ARC development is coordinated by the NorduGrid Collaboration.
The previous production ARC release, version 13.11u2, was released on August 14, 2014.
Upgrade and deployment notes
Upgrade is straightforward when standard Linux repositories are used, however
please take note of configuration changes below. An automatic update is not
recommended for this new major release. When using NorduGrid repositories,
please switch to the 15.03 channel. Services (A-REX, GridFTPd and information
system) will restart automatically upon package upgrade. Should they not
restart, or when upgrade is done from source, manual restart is needed as per
documentation.
For a first installation (from scratch), use of metapackages is recommended.
Please consult ARC server and client deployment documentation.
Known issues are described later in this document.
Deployment notes
- arc-ur-logger is removed and sites reporting to SGAS through arc-ur-logger should use JURA instead. To migrate from ur-logger to JURA, follow this description. Note that the log_vo option used by arc-ur-logger is not yet implemented in JURA.

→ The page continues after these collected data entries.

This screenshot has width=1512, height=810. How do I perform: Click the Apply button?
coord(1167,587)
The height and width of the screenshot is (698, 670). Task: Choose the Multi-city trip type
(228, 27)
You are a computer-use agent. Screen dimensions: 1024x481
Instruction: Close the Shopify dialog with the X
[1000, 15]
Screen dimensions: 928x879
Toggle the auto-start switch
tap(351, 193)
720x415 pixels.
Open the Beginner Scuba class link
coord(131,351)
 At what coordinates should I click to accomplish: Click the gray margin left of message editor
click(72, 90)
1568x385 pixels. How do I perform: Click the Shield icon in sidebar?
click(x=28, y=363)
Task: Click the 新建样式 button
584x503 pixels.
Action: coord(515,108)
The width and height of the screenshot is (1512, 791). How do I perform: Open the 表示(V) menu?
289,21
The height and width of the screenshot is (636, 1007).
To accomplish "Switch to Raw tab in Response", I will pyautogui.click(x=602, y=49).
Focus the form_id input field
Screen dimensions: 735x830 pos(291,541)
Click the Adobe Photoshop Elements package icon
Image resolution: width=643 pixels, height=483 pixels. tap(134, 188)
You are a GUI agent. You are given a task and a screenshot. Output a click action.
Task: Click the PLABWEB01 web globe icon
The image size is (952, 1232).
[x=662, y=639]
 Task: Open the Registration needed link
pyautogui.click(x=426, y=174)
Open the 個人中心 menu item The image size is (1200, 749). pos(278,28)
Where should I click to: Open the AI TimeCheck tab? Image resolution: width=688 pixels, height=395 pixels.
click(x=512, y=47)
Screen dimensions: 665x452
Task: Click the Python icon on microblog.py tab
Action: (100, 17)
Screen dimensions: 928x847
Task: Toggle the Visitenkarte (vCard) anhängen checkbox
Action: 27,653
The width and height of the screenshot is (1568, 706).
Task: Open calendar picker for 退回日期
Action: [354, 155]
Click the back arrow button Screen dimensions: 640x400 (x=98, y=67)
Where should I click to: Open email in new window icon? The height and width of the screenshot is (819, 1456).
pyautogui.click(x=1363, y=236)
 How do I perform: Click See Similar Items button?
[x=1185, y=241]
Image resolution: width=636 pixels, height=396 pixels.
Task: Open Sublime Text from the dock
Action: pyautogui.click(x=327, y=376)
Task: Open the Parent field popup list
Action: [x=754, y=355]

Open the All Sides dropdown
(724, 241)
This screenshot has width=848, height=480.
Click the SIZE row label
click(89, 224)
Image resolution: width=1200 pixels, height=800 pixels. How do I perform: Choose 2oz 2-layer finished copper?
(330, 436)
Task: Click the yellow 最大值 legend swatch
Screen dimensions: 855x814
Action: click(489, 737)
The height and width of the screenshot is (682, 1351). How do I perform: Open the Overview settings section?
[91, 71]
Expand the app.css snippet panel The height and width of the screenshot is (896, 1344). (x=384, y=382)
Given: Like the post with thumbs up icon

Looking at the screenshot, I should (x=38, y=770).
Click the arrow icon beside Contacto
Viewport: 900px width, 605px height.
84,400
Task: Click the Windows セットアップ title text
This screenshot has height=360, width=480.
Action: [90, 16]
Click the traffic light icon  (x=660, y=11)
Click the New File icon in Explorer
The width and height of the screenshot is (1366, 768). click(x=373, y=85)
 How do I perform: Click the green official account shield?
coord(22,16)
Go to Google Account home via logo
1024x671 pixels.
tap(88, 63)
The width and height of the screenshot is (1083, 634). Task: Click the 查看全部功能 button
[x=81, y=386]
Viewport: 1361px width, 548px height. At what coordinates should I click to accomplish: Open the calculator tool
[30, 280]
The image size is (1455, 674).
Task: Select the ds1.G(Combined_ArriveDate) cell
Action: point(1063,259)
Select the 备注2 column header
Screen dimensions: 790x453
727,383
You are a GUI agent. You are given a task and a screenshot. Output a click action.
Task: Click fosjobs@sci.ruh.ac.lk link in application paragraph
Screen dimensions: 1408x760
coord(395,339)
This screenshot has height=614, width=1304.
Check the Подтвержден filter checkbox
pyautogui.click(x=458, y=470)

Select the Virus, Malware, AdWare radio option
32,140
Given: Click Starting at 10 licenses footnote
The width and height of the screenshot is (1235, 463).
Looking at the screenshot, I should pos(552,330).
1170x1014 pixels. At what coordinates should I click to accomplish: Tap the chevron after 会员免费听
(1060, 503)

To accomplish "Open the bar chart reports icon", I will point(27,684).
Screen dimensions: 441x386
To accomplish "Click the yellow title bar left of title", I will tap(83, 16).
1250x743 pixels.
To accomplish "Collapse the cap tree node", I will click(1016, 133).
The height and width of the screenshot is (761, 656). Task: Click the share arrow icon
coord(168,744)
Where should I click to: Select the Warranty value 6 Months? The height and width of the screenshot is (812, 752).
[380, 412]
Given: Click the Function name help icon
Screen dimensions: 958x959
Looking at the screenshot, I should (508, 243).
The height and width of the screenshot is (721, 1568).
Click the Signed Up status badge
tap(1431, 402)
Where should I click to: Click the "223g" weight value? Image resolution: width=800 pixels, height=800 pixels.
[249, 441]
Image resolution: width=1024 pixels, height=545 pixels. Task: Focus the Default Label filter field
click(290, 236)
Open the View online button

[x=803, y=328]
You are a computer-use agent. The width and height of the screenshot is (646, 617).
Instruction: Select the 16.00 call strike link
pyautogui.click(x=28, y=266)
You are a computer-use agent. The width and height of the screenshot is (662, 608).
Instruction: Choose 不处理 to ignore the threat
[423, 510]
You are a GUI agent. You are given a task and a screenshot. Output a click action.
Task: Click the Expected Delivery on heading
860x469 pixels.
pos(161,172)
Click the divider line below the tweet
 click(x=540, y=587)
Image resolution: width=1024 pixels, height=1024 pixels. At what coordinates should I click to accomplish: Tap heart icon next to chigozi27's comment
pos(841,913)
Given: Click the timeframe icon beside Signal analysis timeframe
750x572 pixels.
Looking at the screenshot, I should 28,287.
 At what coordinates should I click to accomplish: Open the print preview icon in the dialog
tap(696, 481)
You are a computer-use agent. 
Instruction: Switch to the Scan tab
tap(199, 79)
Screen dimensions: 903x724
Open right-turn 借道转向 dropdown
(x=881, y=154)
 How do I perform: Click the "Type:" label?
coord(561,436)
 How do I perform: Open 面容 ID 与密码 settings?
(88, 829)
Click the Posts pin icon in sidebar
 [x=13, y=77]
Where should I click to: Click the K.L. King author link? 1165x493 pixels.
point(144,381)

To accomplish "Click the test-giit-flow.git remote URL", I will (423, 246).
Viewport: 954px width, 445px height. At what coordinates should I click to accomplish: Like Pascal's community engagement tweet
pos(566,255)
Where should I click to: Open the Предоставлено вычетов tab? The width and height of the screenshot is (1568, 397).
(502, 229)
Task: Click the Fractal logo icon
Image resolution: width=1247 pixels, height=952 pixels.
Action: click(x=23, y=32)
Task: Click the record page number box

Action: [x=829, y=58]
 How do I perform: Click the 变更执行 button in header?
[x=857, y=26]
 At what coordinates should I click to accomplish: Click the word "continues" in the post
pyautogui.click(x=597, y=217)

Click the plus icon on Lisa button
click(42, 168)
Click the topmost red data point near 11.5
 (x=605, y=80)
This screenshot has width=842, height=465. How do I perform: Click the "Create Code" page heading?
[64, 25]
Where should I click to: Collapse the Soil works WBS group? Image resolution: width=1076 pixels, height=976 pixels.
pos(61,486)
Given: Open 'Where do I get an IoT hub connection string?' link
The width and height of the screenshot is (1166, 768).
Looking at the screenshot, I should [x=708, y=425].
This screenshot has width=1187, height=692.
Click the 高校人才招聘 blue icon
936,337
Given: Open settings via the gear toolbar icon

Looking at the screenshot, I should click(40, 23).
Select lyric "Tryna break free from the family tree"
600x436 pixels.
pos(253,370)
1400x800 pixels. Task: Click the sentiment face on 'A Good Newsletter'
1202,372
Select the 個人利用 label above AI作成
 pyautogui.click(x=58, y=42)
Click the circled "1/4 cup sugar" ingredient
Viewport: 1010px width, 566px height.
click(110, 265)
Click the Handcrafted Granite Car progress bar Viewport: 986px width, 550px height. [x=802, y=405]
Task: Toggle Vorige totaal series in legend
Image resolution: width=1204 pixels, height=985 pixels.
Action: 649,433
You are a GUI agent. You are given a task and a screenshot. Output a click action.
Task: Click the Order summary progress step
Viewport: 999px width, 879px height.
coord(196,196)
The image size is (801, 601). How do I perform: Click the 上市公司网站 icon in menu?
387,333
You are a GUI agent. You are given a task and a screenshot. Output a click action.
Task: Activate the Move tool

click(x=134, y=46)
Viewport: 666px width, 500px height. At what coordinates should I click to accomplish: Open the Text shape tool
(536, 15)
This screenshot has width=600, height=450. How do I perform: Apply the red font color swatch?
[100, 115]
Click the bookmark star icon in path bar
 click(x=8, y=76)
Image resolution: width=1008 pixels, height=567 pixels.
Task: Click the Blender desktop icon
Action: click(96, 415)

- cache-service is deprecated
- UNICORE client is deprecated
- CREAM client and corresponding job description language is deprecated
- job.xml is deprecated
- ARGUS based identitymap is deprecated
- Migration feature in A-REX and migration API is deprecated
Backwards incompatible changes
- Many [grid-manager] options in arc.conf have moved to the [data-staging] section. See details below.
- Removed components:
- arc-ur-logger
- LFC DMC
- DQ2 DMC
- old data staging in grid-manager
- confusa
- external gridsite dependency
- arcmigrate
- arcslcs and slcs service
- SAML service
New features highlights
- Added option to use sacct in SLURM backend, see details below
- Added several options to data-staging for better cache management, see details below
- It is now possible to turn off partial HTTP gets, see details below
- Support for SSLv3 is disabled
ARC components: detailed new features and deployment notes
ARC components in release 15.03 are:
ARC Server and core components
- Removed LCF DMC, DQ2 DMC, old data staging, SAML service and slcs service
- Added option to disable partial HTTP GET in A-REX and in URLs. Configurable with httpgetpartial option in [data-stager] in arc.conf and with httpgetpartial URL option in URLs. Default is httpgetpartial=yes. Note that setting httpgetpartial=no can significantly increase download speed for large files
- Added option cacheshared to the [data-staging] section to enable better management of caches on filesystems shared with other data
- Added option cachespacetool to the [data-staging] section to allow a user-specified tool for the cache cleaner to find file system space information
- Added option to use sacct in SLURM backend. Configurable with option slurm_use_sacct in [common] section in arc.conf. Default is no
- Support for SSLv3 is now disabled
- Many bugfixes, see details below
Accounting
- arc-ur-logger was removed, JURA should be used instead
- Added logging to JURA. For the logging to be enabled, jobreport_logfile must be set in the [grid-manager] section of arc.conf
- JURA now provides the same values to SGAS and APEL
- Many bugfixes, see details below
Information system
- Several bugfixes, see details below
ARC Clients
- Removed arcmigrate
- Several bugfixes, see details below
Nagios plugins
- Added option to monitor state progress
- Added support multiple LDAP attribute lookup, to be used in the EGI setup to add GlueSAPath as a fallback for GlueVOInfoPath for SRM checks
- Delayed some IGTF warnings which were raised before the publication day
- Fixed parsing of arcstat output for GLUE2-enabled CEs, using "Status" instead of "Specific status"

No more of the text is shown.